2. The method, according to claim 1, wherein said scanning is
performed by an anti virus module.
3. The method, according to claim 1, wherein said connection is
through a gateway and said scanning is performed at said
gateway.
4. The method, according to claim 1, wherein said protocol is
selected from the group of protocols consisting of a hypertext
transfer protocol (HTTP), a file transfer protocol (FTP), a simple
mail transfer protocol (SMTP), a post office protocols (POP), an
Interactive Mail Access Protocol (IMAP), and a messenger
protocol.
5. The method, according to claim 1, wherein said data traffic
includes a data file, further comprising the step of, prior to said
scanning: (d) specifying said data file to undergo said scanning
based on at least one end point of said data traffic.
6. The method, according to claim 1, further comprising the step
of, (d) storing said rule in a memory operatively attached to a
gateway between said at least two computers.

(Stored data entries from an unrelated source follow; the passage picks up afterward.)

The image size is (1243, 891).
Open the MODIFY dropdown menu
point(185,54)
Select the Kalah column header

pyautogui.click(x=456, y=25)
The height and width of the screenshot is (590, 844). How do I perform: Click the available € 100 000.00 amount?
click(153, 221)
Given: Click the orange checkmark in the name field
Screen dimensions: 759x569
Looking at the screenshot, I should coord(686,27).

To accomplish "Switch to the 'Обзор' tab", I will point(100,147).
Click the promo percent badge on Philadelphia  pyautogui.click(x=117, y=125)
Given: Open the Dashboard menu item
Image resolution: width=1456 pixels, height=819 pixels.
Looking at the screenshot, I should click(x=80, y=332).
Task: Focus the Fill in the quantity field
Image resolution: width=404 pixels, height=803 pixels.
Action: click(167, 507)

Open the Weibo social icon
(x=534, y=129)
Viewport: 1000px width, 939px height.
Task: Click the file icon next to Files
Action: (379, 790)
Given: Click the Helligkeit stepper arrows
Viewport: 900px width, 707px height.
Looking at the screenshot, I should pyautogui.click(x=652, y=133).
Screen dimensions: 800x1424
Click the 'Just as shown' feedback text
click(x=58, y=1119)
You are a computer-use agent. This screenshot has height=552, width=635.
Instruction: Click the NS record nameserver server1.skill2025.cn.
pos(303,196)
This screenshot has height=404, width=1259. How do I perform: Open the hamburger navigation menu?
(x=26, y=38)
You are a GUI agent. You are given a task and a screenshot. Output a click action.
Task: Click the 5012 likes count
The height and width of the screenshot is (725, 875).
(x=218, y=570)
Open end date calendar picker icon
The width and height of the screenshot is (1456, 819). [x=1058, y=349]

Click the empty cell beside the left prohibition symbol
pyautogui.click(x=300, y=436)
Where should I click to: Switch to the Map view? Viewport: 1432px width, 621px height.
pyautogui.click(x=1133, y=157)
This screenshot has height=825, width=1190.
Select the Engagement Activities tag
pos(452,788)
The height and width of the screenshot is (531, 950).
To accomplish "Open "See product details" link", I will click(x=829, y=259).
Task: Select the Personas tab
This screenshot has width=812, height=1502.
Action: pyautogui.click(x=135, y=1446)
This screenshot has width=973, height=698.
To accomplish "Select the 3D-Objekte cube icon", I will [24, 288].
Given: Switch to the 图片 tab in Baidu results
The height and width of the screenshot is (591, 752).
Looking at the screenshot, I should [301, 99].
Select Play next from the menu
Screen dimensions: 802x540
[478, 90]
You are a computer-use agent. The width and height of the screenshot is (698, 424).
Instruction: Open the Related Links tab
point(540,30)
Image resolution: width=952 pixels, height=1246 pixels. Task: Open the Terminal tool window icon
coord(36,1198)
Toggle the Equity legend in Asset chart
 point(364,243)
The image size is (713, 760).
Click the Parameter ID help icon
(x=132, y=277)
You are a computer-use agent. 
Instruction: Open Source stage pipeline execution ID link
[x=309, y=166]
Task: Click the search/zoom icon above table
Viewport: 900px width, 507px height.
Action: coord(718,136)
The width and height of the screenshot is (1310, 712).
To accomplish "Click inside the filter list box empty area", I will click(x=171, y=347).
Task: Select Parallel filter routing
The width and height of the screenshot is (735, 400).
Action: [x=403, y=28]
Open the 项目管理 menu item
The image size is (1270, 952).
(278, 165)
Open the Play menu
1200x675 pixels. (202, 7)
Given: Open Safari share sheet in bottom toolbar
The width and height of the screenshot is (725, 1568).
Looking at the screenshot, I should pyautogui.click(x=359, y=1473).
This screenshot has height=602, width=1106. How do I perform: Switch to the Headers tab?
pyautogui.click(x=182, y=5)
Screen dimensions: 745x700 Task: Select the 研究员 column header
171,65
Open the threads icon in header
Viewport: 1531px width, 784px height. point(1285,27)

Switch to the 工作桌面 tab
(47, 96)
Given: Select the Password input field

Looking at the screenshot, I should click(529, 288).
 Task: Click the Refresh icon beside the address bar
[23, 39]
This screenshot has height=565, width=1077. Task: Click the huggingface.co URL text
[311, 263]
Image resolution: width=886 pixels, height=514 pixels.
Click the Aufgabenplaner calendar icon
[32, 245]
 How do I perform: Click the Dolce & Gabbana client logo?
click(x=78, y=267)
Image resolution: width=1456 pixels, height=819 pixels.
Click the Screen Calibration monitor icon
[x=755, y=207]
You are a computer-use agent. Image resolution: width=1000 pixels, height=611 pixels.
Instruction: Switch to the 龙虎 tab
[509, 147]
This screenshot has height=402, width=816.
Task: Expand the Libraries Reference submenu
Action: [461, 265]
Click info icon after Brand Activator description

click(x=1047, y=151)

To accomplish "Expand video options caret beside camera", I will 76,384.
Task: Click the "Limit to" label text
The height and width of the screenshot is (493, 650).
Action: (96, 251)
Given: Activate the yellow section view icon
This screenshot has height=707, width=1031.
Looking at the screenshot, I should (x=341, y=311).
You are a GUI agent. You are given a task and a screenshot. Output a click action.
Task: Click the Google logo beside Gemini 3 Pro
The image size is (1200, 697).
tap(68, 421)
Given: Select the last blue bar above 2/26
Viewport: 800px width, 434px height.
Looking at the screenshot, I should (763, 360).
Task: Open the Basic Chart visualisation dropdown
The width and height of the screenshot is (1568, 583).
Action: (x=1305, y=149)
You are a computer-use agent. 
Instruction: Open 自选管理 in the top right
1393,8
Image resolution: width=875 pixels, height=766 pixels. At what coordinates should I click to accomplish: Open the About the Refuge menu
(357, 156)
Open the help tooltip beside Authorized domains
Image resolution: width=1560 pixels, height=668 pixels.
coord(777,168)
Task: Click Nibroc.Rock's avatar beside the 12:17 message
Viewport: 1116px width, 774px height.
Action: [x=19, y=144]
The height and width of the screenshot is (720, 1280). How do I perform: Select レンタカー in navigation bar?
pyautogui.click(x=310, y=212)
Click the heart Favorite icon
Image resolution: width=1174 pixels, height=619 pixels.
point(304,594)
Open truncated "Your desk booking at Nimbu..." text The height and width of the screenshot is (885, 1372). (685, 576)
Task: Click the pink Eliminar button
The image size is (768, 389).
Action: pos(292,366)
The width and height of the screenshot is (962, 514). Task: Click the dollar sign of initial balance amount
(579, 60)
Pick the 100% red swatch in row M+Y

7. The method, according to claim 5, wherein said at least one end
point is a member of a network selected from the group consisting
of an internal network, a de-militarized zone (DMZ) and an external
network.
8. The method, according to claim 5, wherein said at least one end
point is a member of a virtual-private-network.
9. A system which scans malicious code, the system comprising: (a)
a first computer operatively attached to a first network and a
second computer operatively attached to a second network; (b) a
data connection which manages bidirectional data traffic between
said first and second computers; (c) a rule wherein a user
specifies a single direction of flow of said data traffic; and (d)
a scan mechanism which scans said data traffic solely in said
single direction.
10. The system, according to claim 9, wherein said rule is based on
said connection and a protocol command of a protocol used by said
connection.
11. The system, according to claim 9, wherein said protocol is
selected from the group of protocols hypertext transfer protocol
(HTTP), file transfer protocol (FTP) Interactive Mail Access
Protocol (IMAP), simple mail transfer protocol (SMTP), a post
office protocol (POP) and a messenger protocol.
12. The system, according to claim 9, wherein said data traffic
includes a data file, wherein said scan mechanism scans said data
file based on at least one end point of said data traffic.
13. The system, according to claim 12, wherein said user specifies
said at least one end point is a member of a network selected from
the group consisting of an internal network a de-militarized zone
(DMZ) and an external network.
14. The system, according to claim 12, wherein said user specifies
said at least one end point is a member of a virtual private
network.
15. The system, according to claim 9, wherein said scan mechanism
is installed in a gateway between said first and said second
network.
16. A program storage device readable by a machine, tangibly
embodying a program of instructions executable by the machine to
perform a method for malicious code scanning, the method comprising
the steps of: (a) providing bidirectional data traffic in a
connection, wherein said connection includes data traffic between
at least two computers; (b) specifying a single direction of flow
of said data traffic with a rule based on said connection and a
protocol command of a protocol used by said connection; and (c)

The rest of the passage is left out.